Money was also on the CPUC’s mind as the commissioners grappled with rising utility costs and the need to expand the grid as the state pressed for more electrification.

“Those investments mean costs,” said John Reynolds, a CPUC commissioner. “Costs that will have to be paid for and making sure that we are getting customers that are using the grid and benefiting from it, contributing to those costs is important to make sure the service is affordable to everyone.”

“Your proposal must be changed to allow everyone to use the electricity generated by their solar panels with no exceptions whatsoever. In a time of climate disaster, the CPUC should be doing whatever it can to promote rooftop solar in California and not destroy it.”

Patricia Blevins, San Jose resident

At issue was how complexes with more than one electric meter share the benefits of a single solar array.

Existing solar rules allow for virtual net energy metering (VNEM). That permits landlords and tenants in a multi-unit complex to calculate and share the benefits of having solar panels on the structure.

The first proposed decision eliminated VNEM for all but pre-approved apartments serving low-income tenants. That’s a tiny fraction of the state’s rental housing pool.

The revised proposal allows renters to use VNEM, but it cuts building owners out of the equation. Landlords cannot use their solar panels to offset electricity used in common areas.

“VNEM is the primary mechanism for tenants to benefit from installing solar in multifamily properties,” said Andrew Dawson of the California Housing Partnership. “The financial benefits help with installing electric appliances and ensures that tenant bills do not increase significantly.”

Critics said the new rules make it less likely that owners of multifamily housing units will make the upfront investment in solar panels because the financial calculations no longer benefit those owners.

“So, in effect what this is going to do is it is really going to narrow the number of apartment buildings that can pencil out going solar,” said Bernadette Del Chiaro, executive director of the California Solar and Storage Association. “It’s going to be limited to smaller buildings with a very small common space electricity load.”

Del Chiaro warned that the new rules also discourage landlords from offering electric car charging in their complexes because the building owners could not use their solar panels to offset the electricity used at the stations.

Farms, small commercial properties, and schools lose the ability to use VNEM under the new rules.

They would have to sell any electricity their solar panels generate to the utility at the wholesale price and then buy back that electricity at retail prices.

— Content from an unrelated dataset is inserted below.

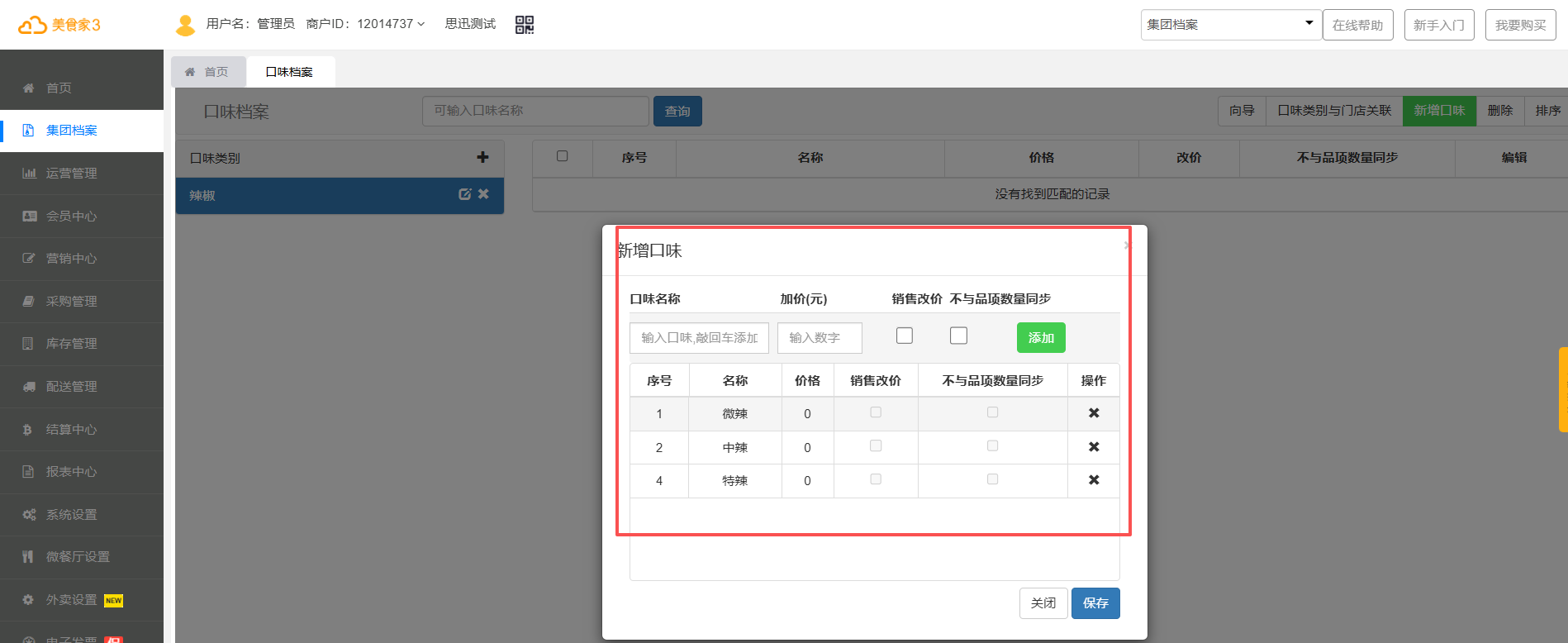Expand the 商户ID 12014737 dropdown

pyautogui.click(x=365, y=24)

Without the ability to split the bill and credits in multi-tenant buildings, there is no way for commercial properties to share the benefits from solar panels.

“By adding building-level or property-level netting we can install solar on multi-tenant buildings,” said John Witchel of the technology company King Energy. “Without property-level netting, it’s simply not cost-effective for anyone.”

The commission heard from dozens of people who overwhelmingly opposed the changes to California’s solar rules for multi-tenant structures.

“Your proposal must be changed to allow everyone to use the electricity generated by their solar panels with no exceptions whatsoever. In a time of climate disaster, the CPUC should be doing whatever it can to promote rooftop solar in California and not destroy it,” said Patricia Blevins, a San Jose resident.

Another caller was upset that regulators appear to be turning their back on the state’s school children. The new rules would eliminate VNEM for schools looking to add solar.

“We need public money to benefit our public school kids. Don’t steal their resources,” said Sara Roos, the chair of the California Democratic Party’s children’s caucus.

It will be several years before regulators are required to revisit the issue.